── Data supplied ──

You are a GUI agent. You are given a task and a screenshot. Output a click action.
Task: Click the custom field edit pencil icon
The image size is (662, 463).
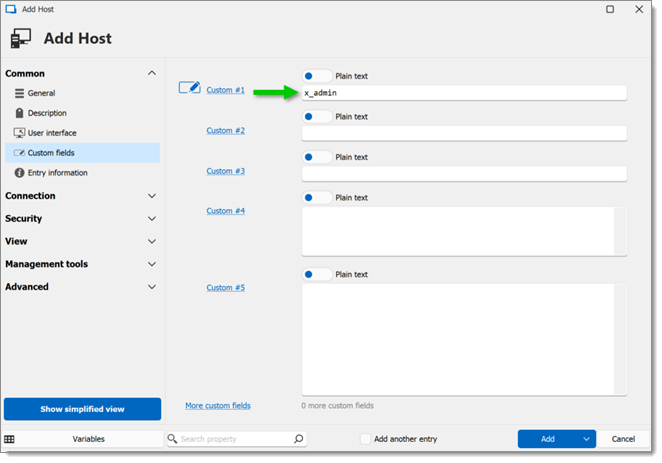[190, 87]
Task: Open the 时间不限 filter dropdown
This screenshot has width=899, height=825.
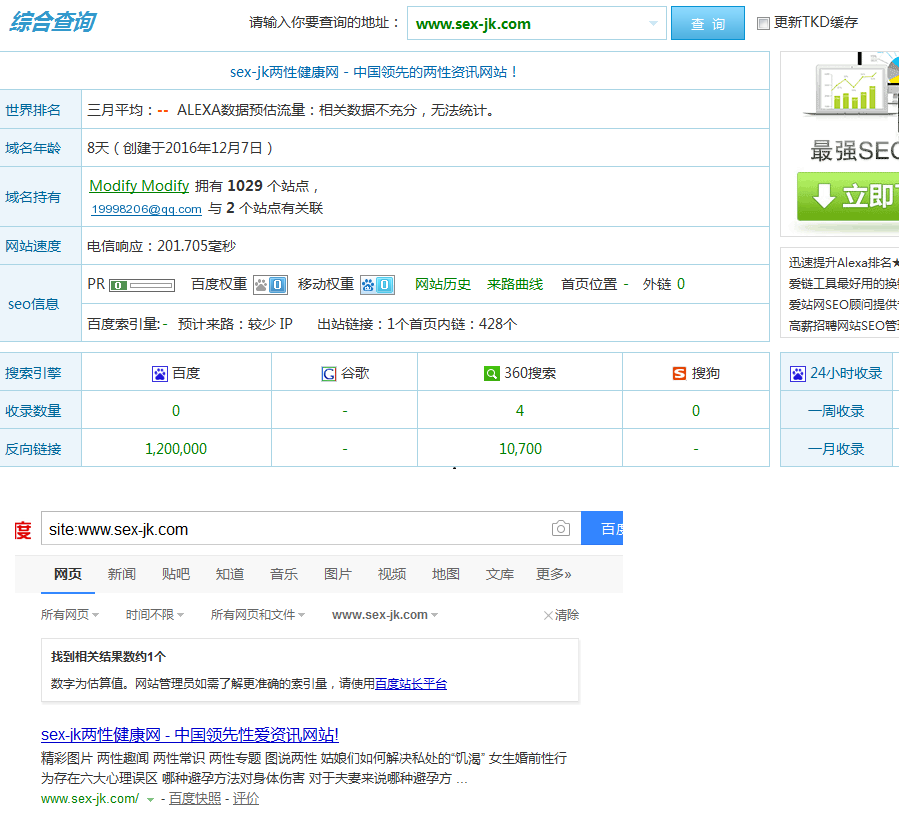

───

Task to complete: Format every line of the records above as a JSON list of strings, one string per line, with blank lines dropped. Leave the pictures out.

Finished answer:
[
  "You are a GUI agent. You are given a task and a screenshot. Output a click action.",
  "Task: Click the custom field edit pencil icon",
  "The image size is (662, 463).",
  "[190, 87]",
  "Task: Open the 时间不限 filter dropdown",
  "This screenshot has width=899, height=825."
]